Being an adult and going to college isn’t T-ball
BY RANDY EVANS
The T-ball mentality has spread to many colleges and universities.
This trend should concern parents, grandparents, students, prospective employers and others. It should concern us because access to a rigorous education has helped make the United States an academic powerhouse in the world and has moved our nation forward economically and socially.
But the attitude wrapped up in T-ball is throwing a wrench into that.
The attitude draws its name from the children’s sports leagues where 5- and 6-year-old boys and girls are introduced to softball and baseball by hitting the ball off a tee.
No score is kept in T-ball games, and many leagues give every player a ribbon or trophy when the season ends. Officials do this because they don’t want to discourage young participants who are just learning to play ball.
That’s fine for a children’s game. Unfortunately, a corollary of that approach is eating away at a growing number of college campuses — places like the University of Oregon.
The school suspended law professor Nancy Shurtz after she hosted a Halloween party at her home for students, a few professors and others. Shurtz told students ahead of time that her costume would be a popular book title.
But when people got to the party, they learned the book was “Black Man in a White Coat,” a black physician’s reflections on race and medicine. And Shurtz’s costume was a white lab coat like doctors wear, a stethoscope, black makeup on her face and hands, and a curly black wig.
Some of the people at the party were offended, and word of the party and photos of Shurtz’s costume touched off an uproar on campus. The school concluded last month that she was guilty of “discriminatory harassment” — even though Shurtz said she admires the book’s author and was trying to stimulate a thoughtful discussion about the lack of racial diversity, especially black men, in higher education.
College campuses were once known for their robust debates and freewheeling discussions of issues in the classrooms, in the dormitories and at campus gathering spots. But these days, school administrators, like T-ball coaches, don’t want to offend students or their parents. And too many students want their college experience to be free of uncomfortable discussions.
University of Oregon administrators took the position that wearing a costume that offends some people based on race constitutes harassment. “Bigotry and racism have no place in our society or at the UO,” the university said.

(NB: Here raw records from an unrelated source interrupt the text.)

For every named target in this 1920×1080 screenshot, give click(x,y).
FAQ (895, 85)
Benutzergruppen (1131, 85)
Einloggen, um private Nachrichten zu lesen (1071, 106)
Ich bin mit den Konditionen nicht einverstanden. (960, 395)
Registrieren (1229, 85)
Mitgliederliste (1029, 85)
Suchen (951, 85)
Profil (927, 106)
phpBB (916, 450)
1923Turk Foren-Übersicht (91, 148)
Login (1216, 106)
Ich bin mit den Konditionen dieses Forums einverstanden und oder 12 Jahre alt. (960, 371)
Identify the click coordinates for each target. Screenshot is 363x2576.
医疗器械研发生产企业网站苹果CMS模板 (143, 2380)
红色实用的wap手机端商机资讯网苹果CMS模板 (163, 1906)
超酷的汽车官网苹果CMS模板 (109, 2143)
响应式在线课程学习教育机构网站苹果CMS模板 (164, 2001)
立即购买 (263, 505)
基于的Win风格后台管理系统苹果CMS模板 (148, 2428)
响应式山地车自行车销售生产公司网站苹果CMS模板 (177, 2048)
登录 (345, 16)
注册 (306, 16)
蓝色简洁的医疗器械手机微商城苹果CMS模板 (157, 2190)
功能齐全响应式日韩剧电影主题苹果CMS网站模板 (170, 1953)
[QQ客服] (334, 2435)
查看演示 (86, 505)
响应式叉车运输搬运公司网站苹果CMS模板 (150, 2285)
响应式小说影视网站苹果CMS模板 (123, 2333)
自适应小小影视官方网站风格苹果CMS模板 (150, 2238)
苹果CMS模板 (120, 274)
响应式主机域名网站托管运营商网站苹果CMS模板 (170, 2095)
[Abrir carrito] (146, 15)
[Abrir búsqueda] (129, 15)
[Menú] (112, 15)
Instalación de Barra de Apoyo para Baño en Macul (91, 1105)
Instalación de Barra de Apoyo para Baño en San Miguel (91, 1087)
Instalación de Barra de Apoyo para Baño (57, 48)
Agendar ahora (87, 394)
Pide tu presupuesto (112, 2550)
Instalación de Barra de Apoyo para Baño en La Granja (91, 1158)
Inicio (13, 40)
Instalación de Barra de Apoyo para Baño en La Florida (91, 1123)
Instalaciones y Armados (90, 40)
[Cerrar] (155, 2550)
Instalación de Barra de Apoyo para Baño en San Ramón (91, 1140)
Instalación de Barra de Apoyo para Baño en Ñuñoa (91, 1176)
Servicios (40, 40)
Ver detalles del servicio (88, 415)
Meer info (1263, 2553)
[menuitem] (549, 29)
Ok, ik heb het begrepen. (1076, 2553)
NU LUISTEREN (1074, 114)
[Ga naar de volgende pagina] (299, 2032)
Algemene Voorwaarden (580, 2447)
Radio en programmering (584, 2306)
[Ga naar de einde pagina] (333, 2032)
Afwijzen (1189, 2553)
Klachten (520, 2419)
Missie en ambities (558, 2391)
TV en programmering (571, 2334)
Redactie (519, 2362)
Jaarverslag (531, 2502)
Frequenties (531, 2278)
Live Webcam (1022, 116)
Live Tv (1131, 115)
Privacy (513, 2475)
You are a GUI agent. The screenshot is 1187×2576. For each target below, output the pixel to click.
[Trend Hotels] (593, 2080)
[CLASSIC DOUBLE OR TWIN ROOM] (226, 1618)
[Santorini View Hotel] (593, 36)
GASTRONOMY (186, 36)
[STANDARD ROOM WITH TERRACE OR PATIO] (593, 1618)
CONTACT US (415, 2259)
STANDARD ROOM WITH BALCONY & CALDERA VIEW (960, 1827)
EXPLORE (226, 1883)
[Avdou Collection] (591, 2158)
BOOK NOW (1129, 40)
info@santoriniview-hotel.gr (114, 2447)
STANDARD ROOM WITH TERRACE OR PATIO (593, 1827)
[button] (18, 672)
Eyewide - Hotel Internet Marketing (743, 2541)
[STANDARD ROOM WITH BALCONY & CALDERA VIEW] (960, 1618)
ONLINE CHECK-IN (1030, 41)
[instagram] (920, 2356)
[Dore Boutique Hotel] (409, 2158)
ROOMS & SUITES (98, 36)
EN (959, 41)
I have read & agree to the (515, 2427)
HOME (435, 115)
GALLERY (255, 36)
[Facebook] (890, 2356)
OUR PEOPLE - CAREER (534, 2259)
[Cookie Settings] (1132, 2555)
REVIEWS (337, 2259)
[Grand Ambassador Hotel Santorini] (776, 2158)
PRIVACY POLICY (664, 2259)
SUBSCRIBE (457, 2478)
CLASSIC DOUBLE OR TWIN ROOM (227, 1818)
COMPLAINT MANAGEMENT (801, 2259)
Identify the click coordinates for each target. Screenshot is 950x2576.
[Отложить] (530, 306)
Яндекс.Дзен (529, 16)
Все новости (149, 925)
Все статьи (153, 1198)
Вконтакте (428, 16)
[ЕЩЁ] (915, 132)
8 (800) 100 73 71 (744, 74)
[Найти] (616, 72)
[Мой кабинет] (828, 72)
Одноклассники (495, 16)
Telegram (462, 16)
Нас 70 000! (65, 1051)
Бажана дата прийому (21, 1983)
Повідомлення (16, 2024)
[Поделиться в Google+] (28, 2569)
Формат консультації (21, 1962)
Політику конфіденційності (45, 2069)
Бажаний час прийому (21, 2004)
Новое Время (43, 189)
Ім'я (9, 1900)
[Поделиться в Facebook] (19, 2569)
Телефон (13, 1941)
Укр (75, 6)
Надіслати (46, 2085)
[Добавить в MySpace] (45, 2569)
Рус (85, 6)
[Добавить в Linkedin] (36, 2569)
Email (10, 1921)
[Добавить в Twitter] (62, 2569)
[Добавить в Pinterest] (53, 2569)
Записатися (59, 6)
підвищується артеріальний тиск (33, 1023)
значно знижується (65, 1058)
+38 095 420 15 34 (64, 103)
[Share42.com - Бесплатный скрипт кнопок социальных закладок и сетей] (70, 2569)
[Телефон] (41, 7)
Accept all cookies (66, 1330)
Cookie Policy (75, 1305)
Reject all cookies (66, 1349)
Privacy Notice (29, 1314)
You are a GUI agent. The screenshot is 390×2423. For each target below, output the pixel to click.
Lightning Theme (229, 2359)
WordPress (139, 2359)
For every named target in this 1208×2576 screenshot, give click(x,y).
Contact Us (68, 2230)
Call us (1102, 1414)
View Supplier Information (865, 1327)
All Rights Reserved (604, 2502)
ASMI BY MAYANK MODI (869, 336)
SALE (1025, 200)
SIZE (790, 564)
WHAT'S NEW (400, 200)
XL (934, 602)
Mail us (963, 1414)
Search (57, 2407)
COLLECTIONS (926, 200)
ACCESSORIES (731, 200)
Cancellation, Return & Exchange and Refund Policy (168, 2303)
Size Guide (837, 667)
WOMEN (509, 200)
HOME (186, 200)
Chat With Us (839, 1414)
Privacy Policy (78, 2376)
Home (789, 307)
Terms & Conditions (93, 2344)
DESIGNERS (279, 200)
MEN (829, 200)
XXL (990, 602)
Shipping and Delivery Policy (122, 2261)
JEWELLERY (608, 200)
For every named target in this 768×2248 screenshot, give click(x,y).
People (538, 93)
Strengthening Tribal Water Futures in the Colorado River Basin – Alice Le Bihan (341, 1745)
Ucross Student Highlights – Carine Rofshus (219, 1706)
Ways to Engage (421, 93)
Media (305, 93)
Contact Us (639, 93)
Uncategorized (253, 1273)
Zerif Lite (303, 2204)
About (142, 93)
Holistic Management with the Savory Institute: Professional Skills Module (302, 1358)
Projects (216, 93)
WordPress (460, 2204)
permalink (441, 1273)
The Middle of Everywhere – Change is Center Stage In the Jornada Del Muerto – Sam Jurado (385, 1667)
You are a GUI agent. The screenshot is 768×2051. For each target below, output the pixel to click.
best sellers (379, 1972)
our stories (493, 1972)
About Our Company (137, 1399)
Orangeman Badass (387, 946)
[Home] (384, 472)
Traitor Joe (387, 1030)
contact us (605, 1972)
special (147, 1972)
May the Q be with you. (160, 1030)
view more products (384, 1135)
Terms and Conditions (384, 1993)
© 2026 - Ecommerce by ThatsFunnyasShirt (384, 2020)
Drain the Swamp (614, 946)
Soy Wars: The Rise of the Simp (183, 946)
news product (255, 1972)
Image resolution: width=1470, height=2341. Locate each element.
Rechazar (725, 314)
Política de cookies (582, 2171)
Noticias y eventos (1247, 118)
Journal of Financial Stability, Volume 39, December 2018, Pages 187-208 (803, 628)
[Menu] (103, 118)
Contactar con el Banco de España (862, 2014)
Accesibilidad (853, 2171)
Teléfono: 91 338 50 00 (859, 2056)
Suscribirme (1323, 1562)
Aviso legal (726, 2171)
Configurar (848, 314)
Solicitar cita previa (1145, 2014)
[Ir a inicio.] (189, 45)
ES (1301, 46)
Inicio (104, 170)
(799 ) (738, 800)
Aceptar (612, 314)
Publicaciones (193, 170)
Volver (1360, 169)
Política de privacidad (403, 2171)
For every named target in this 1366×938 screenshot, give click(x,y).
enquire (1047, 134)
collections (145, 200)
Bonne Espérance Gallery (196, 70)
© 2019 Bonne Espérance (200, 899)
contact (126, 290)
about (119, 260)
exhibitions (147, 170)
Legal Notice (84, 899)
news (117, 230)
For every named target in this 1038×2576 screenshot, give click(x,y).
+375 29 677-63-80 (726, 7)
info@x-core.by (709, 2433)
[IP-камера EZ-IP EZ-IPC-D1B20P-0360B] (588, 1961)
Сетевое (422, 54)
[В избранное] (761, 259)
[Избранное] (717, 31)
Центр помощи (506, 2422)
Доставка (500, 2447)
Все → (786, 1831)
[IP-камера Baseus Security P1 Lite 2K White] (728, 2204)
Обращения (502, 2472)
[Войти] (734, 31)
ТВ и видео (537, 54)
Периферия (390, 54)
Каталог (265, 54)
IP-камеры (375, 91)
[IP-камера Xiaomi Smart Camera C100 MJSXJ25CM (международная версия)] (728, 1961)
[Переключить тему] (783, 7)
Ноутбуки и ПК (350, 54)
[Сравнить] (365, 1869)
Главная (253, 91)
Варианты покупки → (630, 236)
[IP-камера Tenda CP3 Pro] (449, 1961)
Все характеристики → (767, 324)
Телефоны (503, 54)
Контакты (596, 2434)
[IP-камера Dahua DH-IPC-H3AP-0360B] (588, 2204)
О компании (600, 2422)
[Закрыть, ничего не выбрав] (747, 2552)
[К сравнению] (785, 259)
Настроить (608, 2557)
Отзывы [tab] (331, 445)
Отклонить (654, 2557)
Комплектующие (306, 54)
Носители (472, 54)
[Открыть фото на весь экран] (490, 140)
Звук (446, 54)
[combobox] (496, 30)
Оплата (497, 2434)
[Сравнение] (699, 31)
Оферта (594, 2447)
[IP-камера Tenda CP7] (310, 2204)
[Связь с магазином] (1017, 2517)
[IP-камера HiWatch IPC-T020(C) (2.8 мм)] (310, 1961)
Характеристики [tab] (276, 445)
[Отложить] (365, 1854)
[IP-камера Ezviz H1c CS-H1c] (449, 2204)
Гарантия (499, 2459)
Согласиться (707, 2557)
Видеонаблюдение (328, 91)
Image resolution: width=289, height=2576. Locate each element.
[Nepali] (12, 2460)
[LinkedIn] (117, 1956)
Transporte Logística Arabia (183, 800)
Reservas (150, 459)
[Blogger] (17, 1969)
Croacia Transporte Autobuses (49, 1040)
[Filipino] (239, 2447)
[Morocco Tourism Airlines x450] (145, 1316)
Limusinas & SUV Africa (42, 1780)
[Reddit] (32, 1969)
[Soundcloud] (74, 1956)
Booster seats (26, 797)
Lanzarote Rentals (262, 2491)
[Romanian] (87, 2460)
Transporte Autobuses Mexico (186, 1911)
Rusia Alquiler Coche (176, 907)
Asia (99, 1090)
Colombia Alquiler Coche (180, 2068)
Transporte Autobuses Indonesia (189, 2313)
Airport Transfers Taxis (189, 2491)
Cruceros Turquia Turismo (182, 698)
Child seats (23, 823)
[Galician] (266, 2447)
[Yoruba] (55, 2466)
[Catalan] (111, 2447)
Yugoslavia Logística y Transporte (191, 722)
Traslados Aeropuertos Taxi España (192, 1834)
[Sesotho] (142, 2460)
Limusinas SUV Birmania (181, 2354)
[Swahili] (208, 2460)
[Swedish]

But the Foundation for Individual Rights in Education said last week, “Students and professors are in trouble if they are at risk for punishment any time their expression motivates rigorous debate on campus.”
The advocacy organization said, “Instead of appreciating the dialogue among students and professors as a sign of a well-functioning university, [University of Oregon] administrators have characterized this result as a problem to be avoided. The university’s response thus far and any additional punishment it metes out provide those who disagree with any speaker a perverse incentive to react as disruptively as possible in an attempt to shut the speaker down — effectively creating a heckler’s veto.”
Eugene Volokh, a University of California, Los Angeles, law professor and First Amendment expert, said, “The University of Oregon made clear to its faculty: If you say things about race, sexual orientation, sex, religion and so on that enough people find offensive, you could get suspended and even fired.”
If universities are motivated to avoid controversy, where will that attitude lead?
Free speech and free inquiry into controversial issues and current events are cornerstones of great universities. Of course there can be no room for professors who improperly discriminate in their grading.
The Oregon case involves a professor who tried in a clumsy way to stimulate discussion about racial diversity. What about a professor whose classroom comments are perceived by some as too pro-Trump (or too anti-Trump)? Or what about the professor whose comments are seen as too supportive of Islam and immigration (or not supportive enough)?
Maybe the guest speaker’s comments are too conservative (or they might be too liberal). They might be too pro-Israel (or too anti-Israel). Or too anti-abortion (or too pro-choice).
Being offended by a professor or guest lecturer — or by another student down the hall — is something for which there is no end in sight.
We need to remember that college is intended to prepare young adults for the outside world. We are kidding ourselves if we think a college’s attitude of offend no one is going to adequately prepare people for the next chapter in their lives.
The working world is not a T-ball team.